• **WHAT TO WORK ON**:
1/ In the Ford Transit Custom review, rewrite the passage that begins at the words "You'll find details of the diesel" and stops after "Transit Custom here.", swapping "fully electric" for "all-electric".
2/ According to the Ford Transit Custom review, how many Transit sales were there in 2022?
3/ Extend the Ford Transit Custom review beyond its final sentence.

Since its launch the mid-sized Transit has been a runaway success, rocketing the Custom to superstar status. If the Ford Transit Custom was a Hollywood blockbuster it would be up there with the most sucessful titles of all time. It's the Avatar of the van world and its sequel has been just as highly anticipated.

Changes made to the latest model are radical, not least because the Ford Transit Custom has been primed for electrificaiton.

You'll find details of the diesel vehicle in this Ford Transit Custom review, but the fully electric Ford E-Transit Custom and revised Ford Transit Custom PHEV hybrid will be launched in 2024. You'll find details of the first generation Ford Transit Custom here.

How many versions are there of the Ford Transit Custom?

That's almost like asking how long is a piece of string, because there's almost an immeasurable number of combinations. Depending who you ask, and how specific you are, the answer will be anywhere from a few hundred to several million. If you were to count each unique item as a new variant there are in excess of two million combinations, but if you're talking about a more simplified body, engine, gearbox, trim type calculation there's around 550.

That's still an awful lot of Transit vans, but with a total of 42,762 sales in 2022 (a third of the van market) it clearly covers many options for many people.

This time around at launch there's still a mind-boggling number of variants. Starting with vehicle size, you can get the Ford Transit Custom in two body lengths - short and long or L1 and L2. There's no high-roof model - but that may come, as it did further down the line with the first generation van.

• **DATA ENTRIES**:
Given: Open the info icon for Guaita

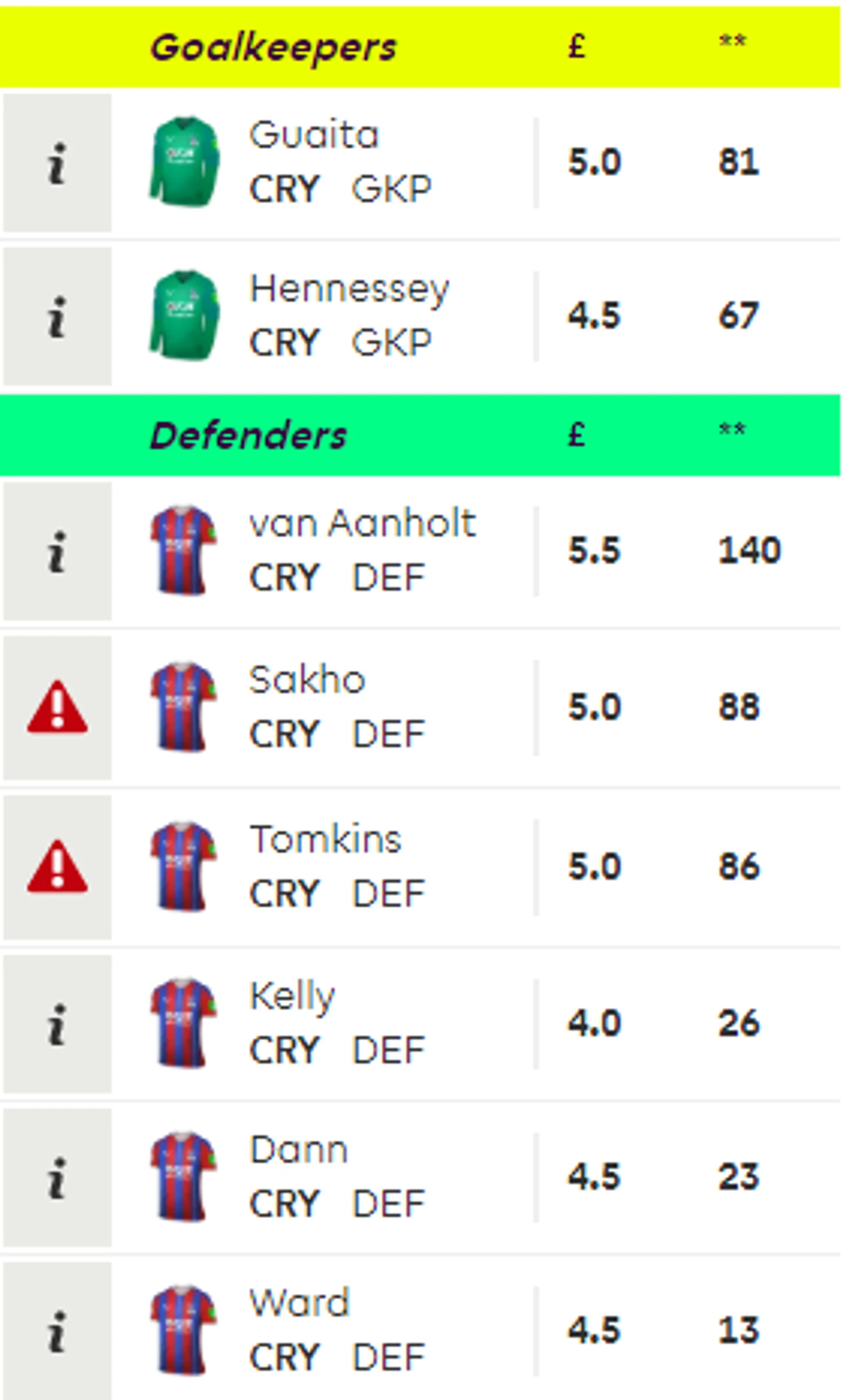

...

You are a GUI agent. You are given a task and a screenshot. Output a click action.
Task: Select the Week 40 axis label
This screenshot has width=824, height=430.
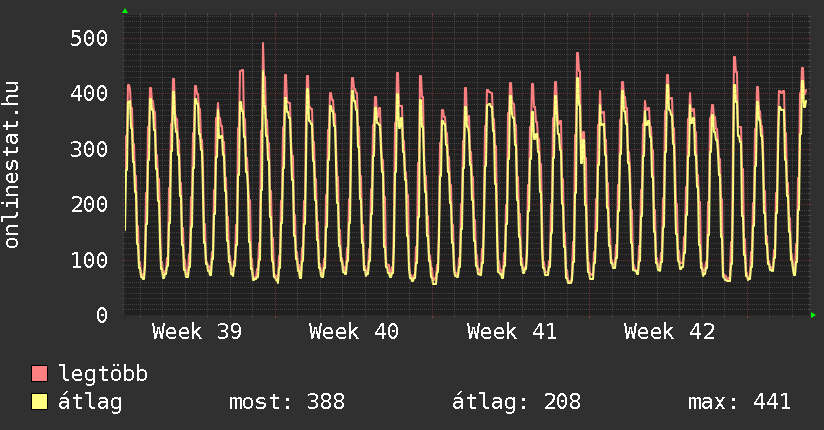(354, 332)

==

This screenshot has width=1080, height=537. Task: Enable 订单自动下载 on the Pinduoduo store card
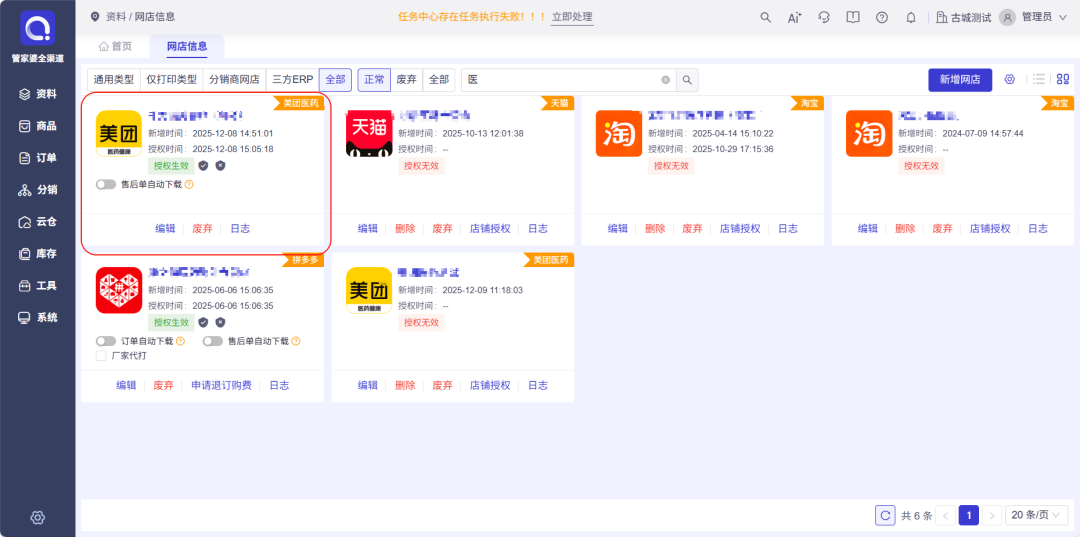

• **RESULTS FOR THE EXERCISE**:
1/
You'll find details of the diesel vehicle in this Ford Transit Custom review, but the all-electric Ford E-Transit Custom and revised Ford Transit Custom PHEV hybrid will be launched in 2024. You'll find details of the first generation Ford Transit Custom here.

2/ 42,762

3/
Then there are three gross vehicle weights of 280, 300 and 320 - the equivalent of 2.8-tonnes, 3-tonnes and 3.2-tonnes.

The Ford Transit Custom is available as a cargo panel van, a double cab-in-van, combi van, and as a Ford Tourneo Custom.

At launch the panel van will get five trim levels, starting with Base, Trend, Limted and Sport, along with the more off-road focused Trail. There'll also probably be an MS-RT version and Ford Transit Custom Active, as there was with the previous generation, and we wouldn't put it past Ford to add in a few more just like they have done with their blossoming Ranger line-up with Ford Ranger Wildtrak X, Ford Ranger Tremor and Ford Ranger Raptor. Could we see a Ford Transit Custom Raptor? Probably not, but that would be a massive hit.

What about the engines and gearboxes?

Power comes from a 2-litre EcoBlue engine with outputs of 110PS, 136PS, 150PS or 170PS and claimed fuel savings of up to 6% compared to the previous model.

A six-speed manual transmission is standard, but a new 8-speed automatic made by Ford is available across all models.

What's changed then?

The big news is that it's been made 100kg lighter over the previous generation. The Transit Custom has also been stretched by 200mm in the wheelbase. That might not sound like very much (or be particularly sexy) but its in order to accommodate batteries and other electrical components in the alternative fuel models that are due to arrive throughout 2024.

It's also had a noticeable redesign. The front end now has a lower drag coefficient - it's more aerodynamic - which has been improved by 13% over the old model. The roof is also slightly lower too. That means that all Transit Custom models now come in below the 2m height mark. Useful to know if you're going into a height restricted underground car park.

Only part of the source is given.